I'm waiting for my next follow up with my gynae consultant on 1st May. I'm feeling pretty rubbish at the moment, and can't help but think 'What next?' What's the next thing to try, the next thing to mess around with my body, and cause havoc.
During my 3rd lap...Actually, I think I've only mentioned my 2 most recent laps here, so just to fill you in, the first one was in an NHS hospital, under a gynae consultant with no specialism in Endo. He couldn't find anything, so packed me off home where I waited another 2 years to be taken seriously again.
So, during my 3rd lap, I had the Mirena coil inserted. I'd heard mixed reviews, but it seemed as though it could be really beneficial in both stopping periods and helping to prevent the Endo coming back. I hoped that this could be the case for me, but does anything ever go how you want it to? I spent the next 7 weeks in increasingly agonising pain, with everyone telling me it was just 'growing pains' because my uterus had been underdeveloped. I later found out that my uterus had been rejecting the coil, spasming in a sort of 'mini labour' for weeks on end. When I finally got it removed, it was partway down my cervical canal.
That really, really annoys me. The fact that I was in so much pain, and I knew something was wrong, but no one would help me. Don't I know my own body better than anyone? Don't I know what level of pain is acceptable? I very much appreciate all the hard work the gynae surgeons/ consultants/ nurses do, and I know most of them have an awful lot of experience in helping women through this, but really, does this qualify them to tell me that they know my body better than I do?

[Data items]
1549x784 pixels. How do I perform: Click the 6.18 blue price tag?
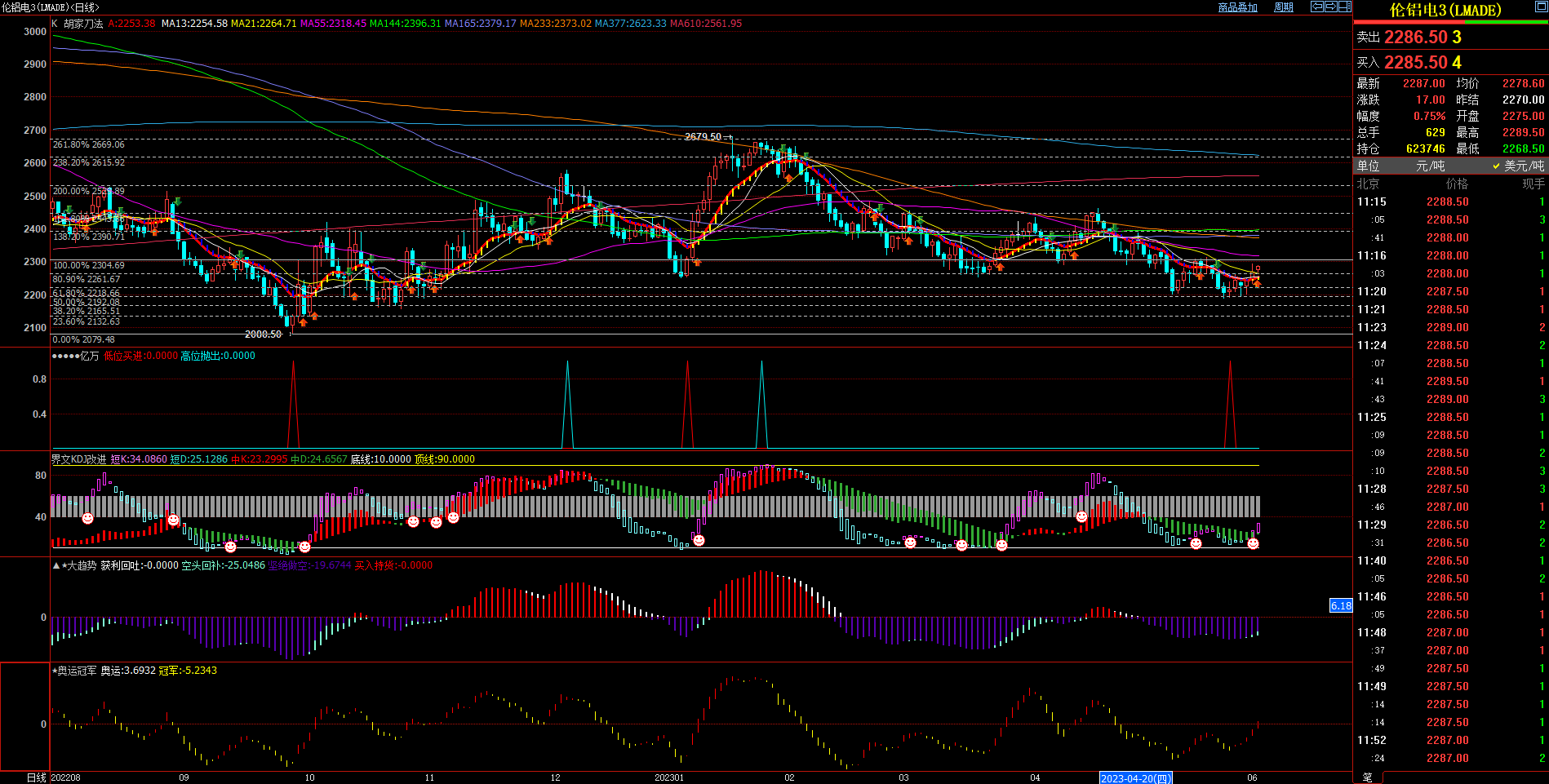(x=1341, y=605)
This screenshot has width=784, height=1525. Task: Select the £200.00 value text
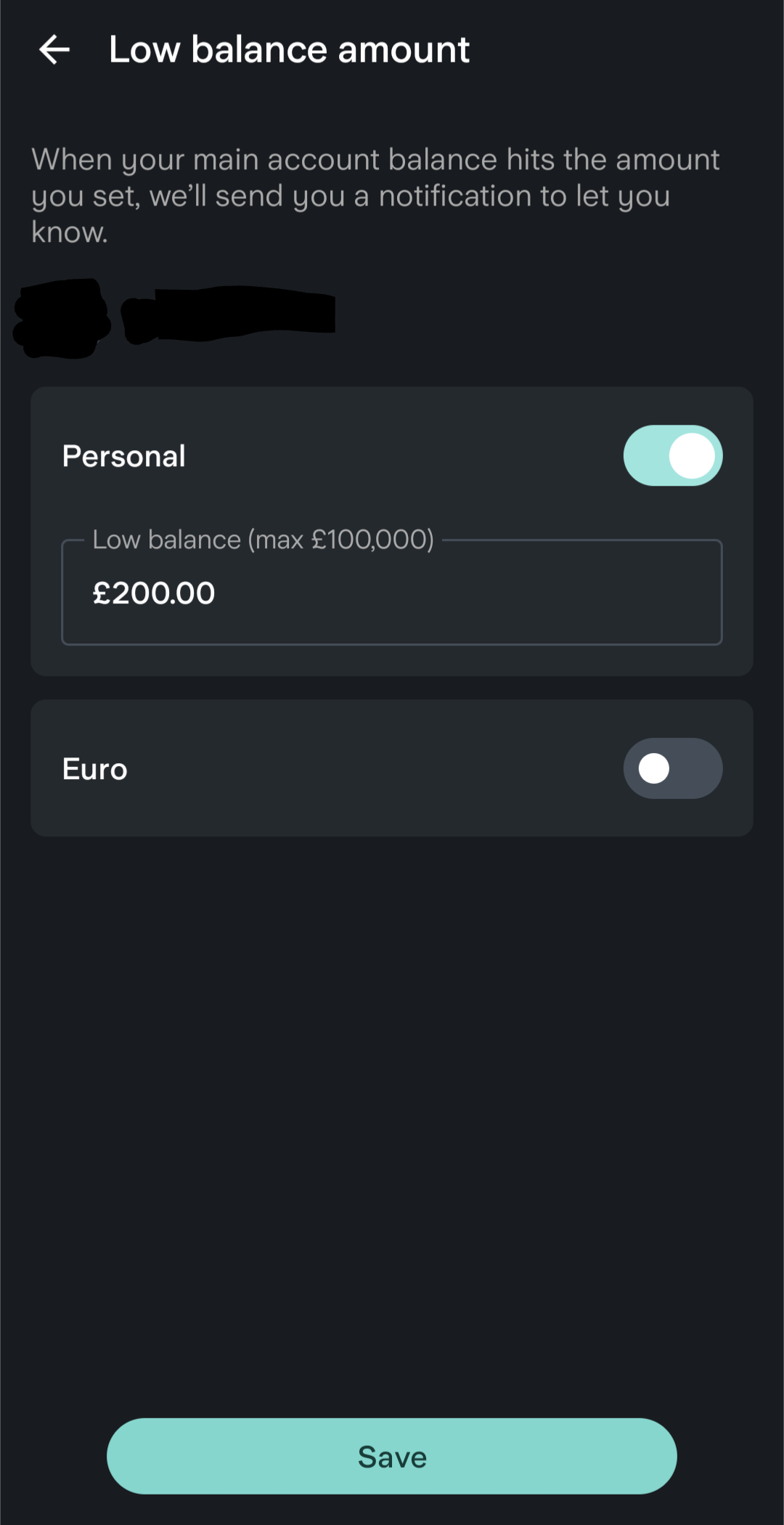[x=154, y=593]
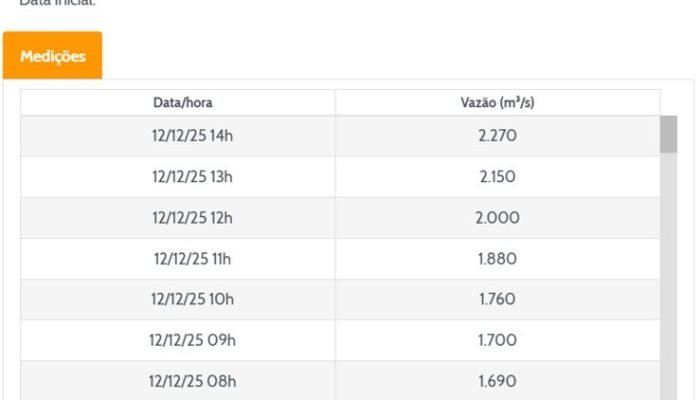Select the 12/12/25 13h date cell
Viewport: 700px width, 400px height.
(192, 177)
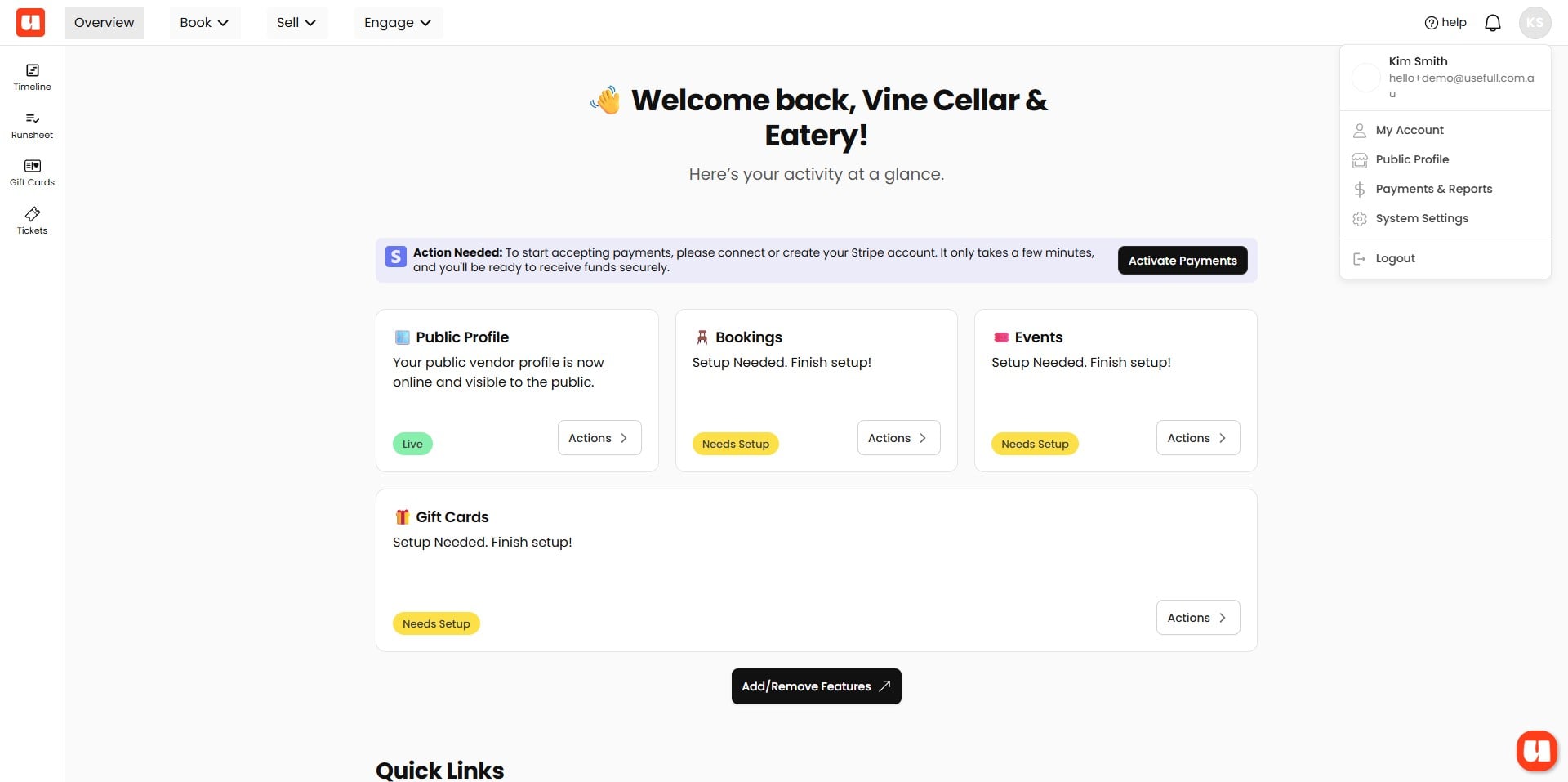1568x782 pixels.
Task: Click the System Settings gear icon
Action: tap(1360, 218)
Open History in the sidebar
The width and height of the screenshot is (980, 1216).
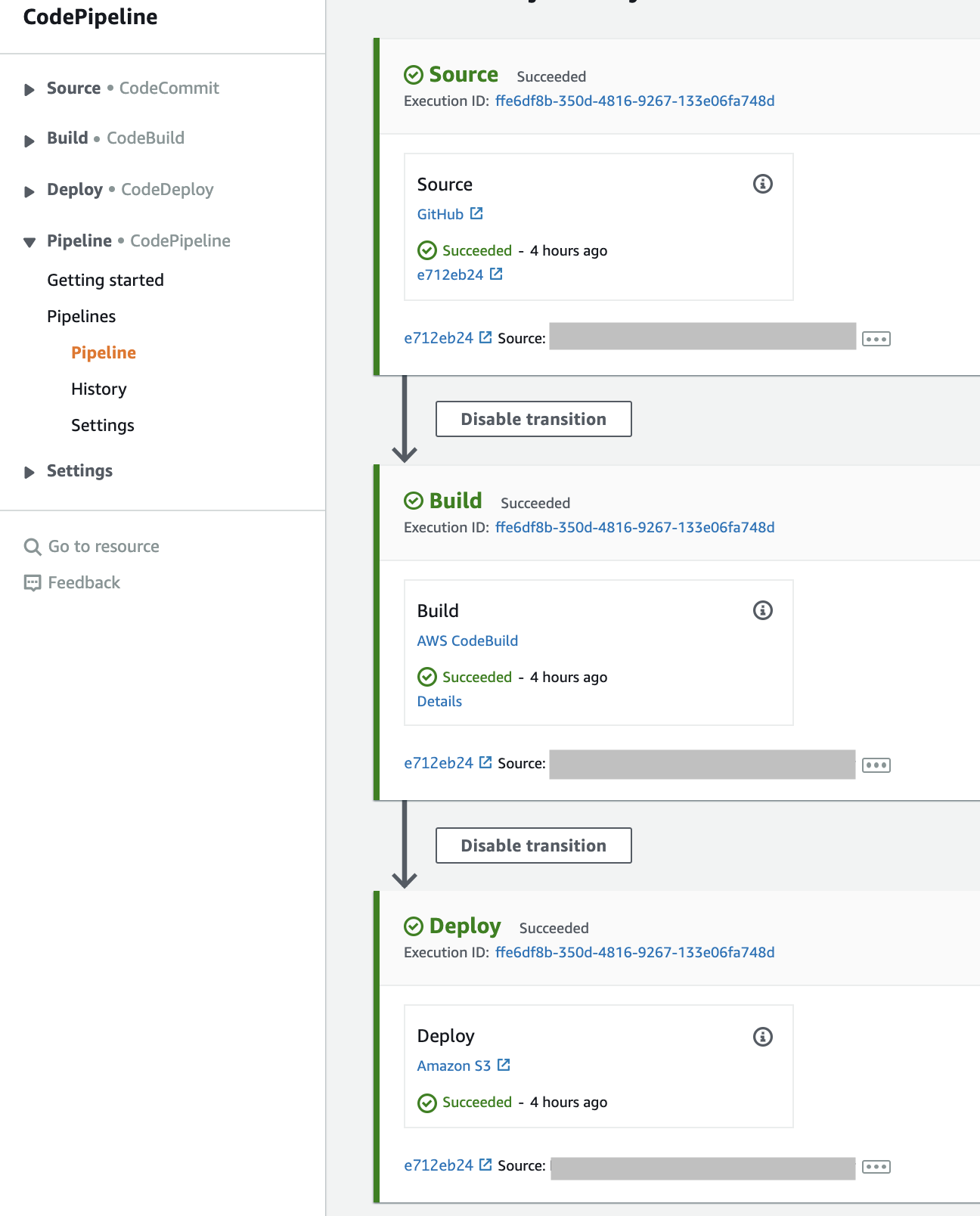coord(98,389)
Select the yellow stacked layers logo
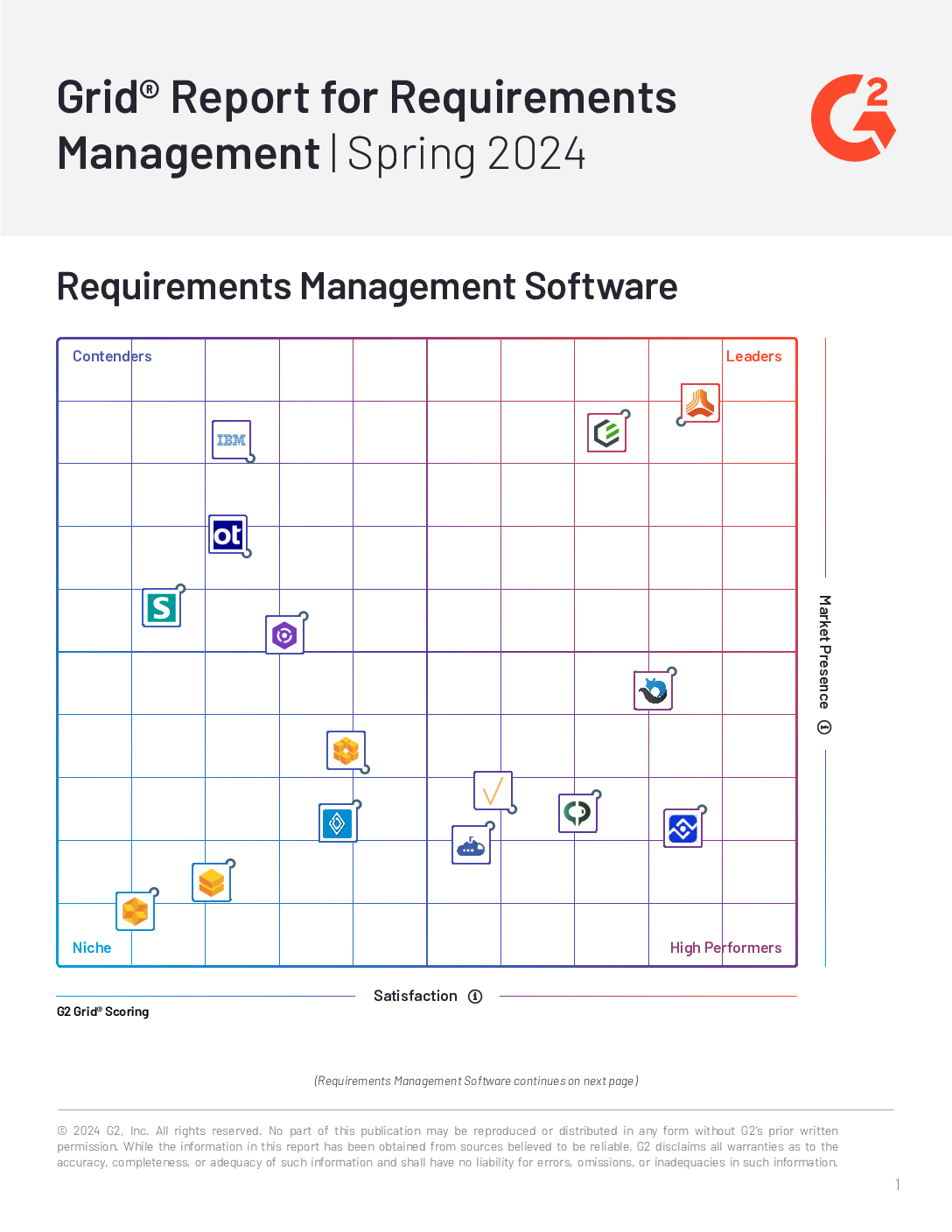Viewport: 952px width, 1232px height. [212, 883]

## [What is expected]
Rewrite the part of the endometriosis post above that begins at the words "So, during my" and stops after "my cervical canal.", changing "coil" to "device".

## [Answer for the task]
So, during my 3rd lap, I had the Mirena device inserted. I'd heard mixed reviews, but it seemed as though it could be really beneficial in both stopping periods and helping to prevent the Endo coming back. I hoped that this could be the case for me, but does anything ever go how you want it to? I spent the next 7 weeks in increasingly agonising pain, with everyone telling me it was just 'growing pains' because my uterus had been underdeveloped. I later found out that my uterus had been rejecting the device, spasming in a sort of 'mini labour' for weeks on end. When I finally got it removed, it was partway down my cervical canal.